WHAT IS NEEDED: With the pictures left out, please return exactly the line holding "At what coordinates" and each following line until the entries end.

[Stored data entries]
------------------------------------

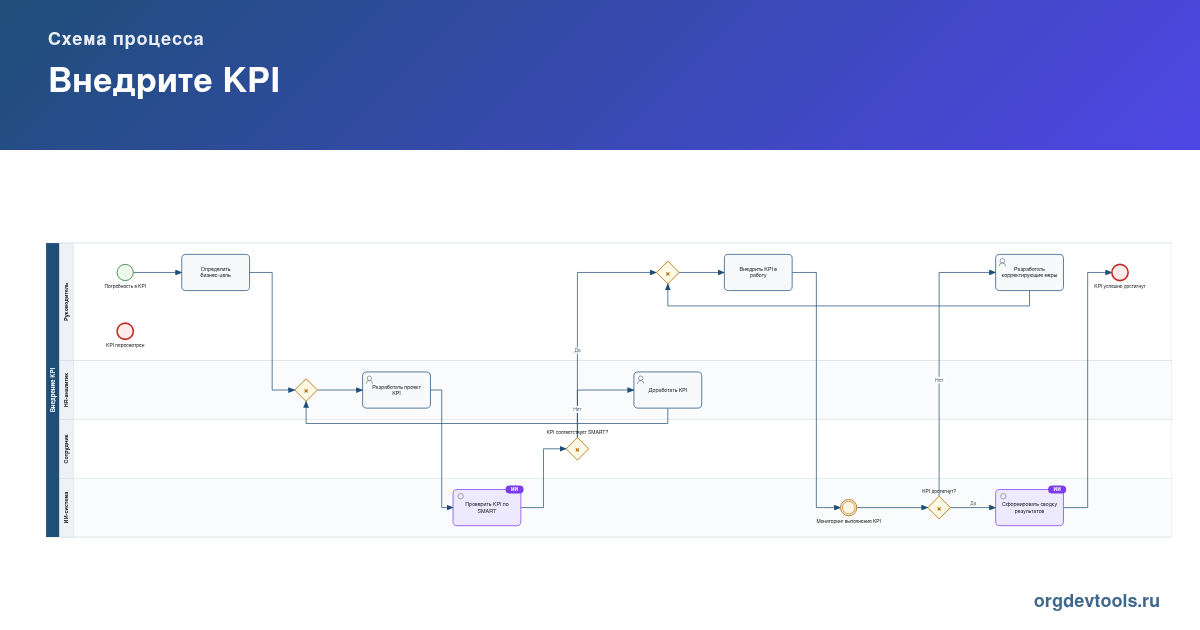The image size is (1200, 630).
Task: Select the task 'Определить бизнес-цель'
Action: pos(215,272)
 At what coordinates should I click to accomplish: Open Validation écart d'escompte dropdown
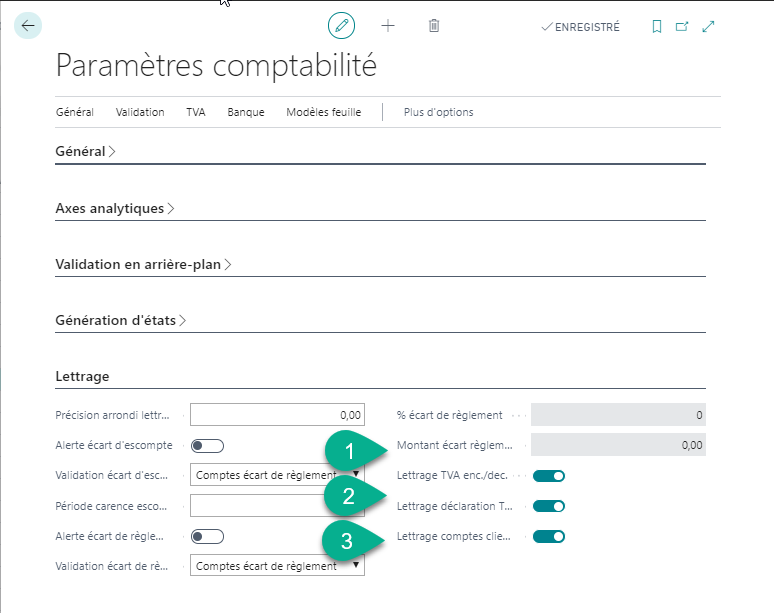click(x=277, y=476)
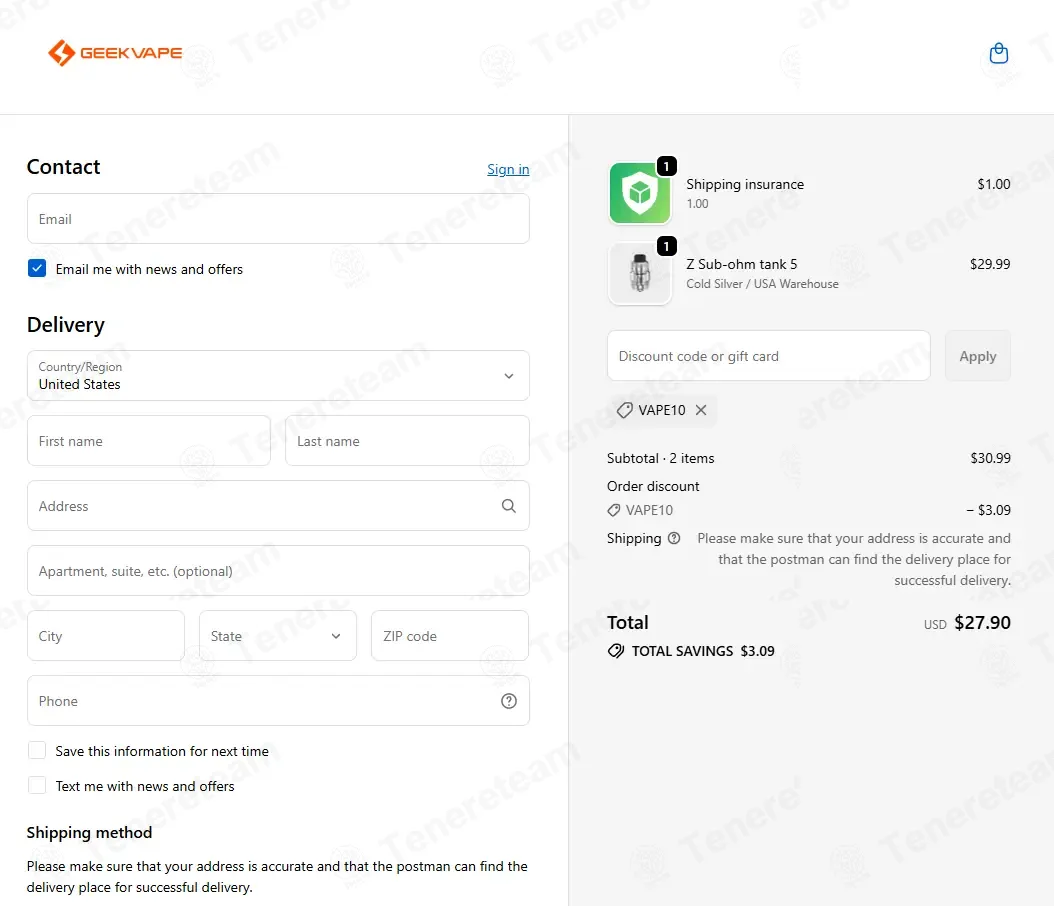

------------------------------------

SOLUTION:
 At what coordinates should I click to accomplish: Open Validation écart d'escompte dropdown
click(x=277, y=476)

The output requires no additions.